Last August, he reached for the same marketing techniques to launch in the crowded entertainment precinct of Surfers Paradise. In addition to leaflets, a customised and branded Ford LTD with the top lopped off drove around “with a couple of good-looking people” in it. On the beach, people were given branded frisbees, which helped get the Strike brand on the consumers’ radar.
“It’s creating the impulse and presence, especially local presence, because our market is going to come from close to where we are,” Schreiber says
The story is similar for the Sumo Salad chain. On the day the first store opened at Liverpool Street in Sydney’s CBD, only 30 people bought salads, compared with the 200 sales needed to break even. It was not until a friend took to the street in a sumo suit that the chain started on its growth curve to the 25 stores that it now owns and franchises.
Co-founder Luke Baylis says: “We’ve always done different things. We used extremely cheap tactics when we were starting off, with stickers and chalk-writing and different, ambient types of guerilla marketing. And now we are able to go into television, viral marketing via word-of-mouth, email and so on, and radio, all of which are a bit more expensive.”
When Sumo opened in Melbourne, it ambushed Krispy Kreme, which Baylis says is itself a guerilla marketer but with a much larger budget. He rounded up friends, fans and franchisees to picket the Krispy Kreme opening at Fountaingate last July, with placards such as: “Don’t get fatter, give up the batter.”.
“It’s funny”, he says. “They would have spent several hundred thousand dollars on the launch of their new Victorian store. Every time they were mentioned, it was in association with Sumo. For a campaign that cost us $8000, we got about $235,000 worth of media.”
Last year, the chain was large enough to spend $250,000 on marketing and $50,000 on a guerilla advertisement lampooning the McDonald’s Feed Your Inner Child campaign. In the Sumo version, a door opens on the human body, but the child is too fat to climb out. The tagline of the ad, which was spread virally on the YouTube video-sharing site and the MySpace social network, was: “Eat large, stay thin.”
Baylis says: “We had in excess of 150,000 hits across the various websites and it is still going.”
At the Pubboy pub chain, marketing is driven by founder Mark Alexander-Erber, who says: “What I like to do is create a buzz.
“By creating a buzz and getting into people’s faces, you get noticed. To me, branding and guerilla marketing are all about getting the word out there and people talking about the name.”
He brands almost every item in the pub and turns a blind eye to theft. “I have everything stolen, ashtrays, T-shirts and glasses. It is expensive, but it works.”

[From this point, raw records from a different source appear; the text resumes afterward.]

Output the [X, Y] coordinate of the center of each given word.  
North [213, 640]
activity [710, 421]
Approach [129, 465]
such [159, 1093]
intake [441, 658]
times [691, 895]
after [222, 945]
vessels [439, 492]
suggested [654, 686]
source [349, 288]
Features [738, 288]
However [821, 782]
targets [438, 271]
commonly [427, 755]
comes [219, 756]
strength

One of his early stunts was to offer a free drink to anybody who brought in an ad for a rival pub ripped from Yellow Pages. “Within a week, there wasn’t one Yellow Pages ad from my competition in town.”
The 18 to 35-year-old market is a prime target for guerilla marketing because it is difficult to reach with traditional media such as television and print.
One of the main techniques for targeting the 18-35 market is to take the message to the streets and events. Tactics can be as simple as leafleting, sampling and branded vehicles through to theatrical events. The Pubboy chain’s latest gimmick is a giant branded inflatable beer bottle. print.
The internet is prime delivery medium for guerilla marketing through blogs and the new generation of social networking sites. Companies such as Sumo Salads send out viral ads on the internet. But it doesn’t have to be expensive — Sumo’s first (pre-YouTube) viral ad was a low-cost home video which that was projected at train stations. print.
Guerilla marketing is ideal for local businesses because of the street activity and events. Ice cream chain Trampoline used fly posters and balloons on the street to announce its arrival to locals in St Kilda, Melbourne. print.
Sometimes guerilla stunts can go wrong — as they did for Turner Broadcasting in a campaign for the TV show Aqua Teen Hunger Force. Branded magnetic lights that were left in public places but because they contained circuit boards, were thought to be terrorist devices by police bomb units.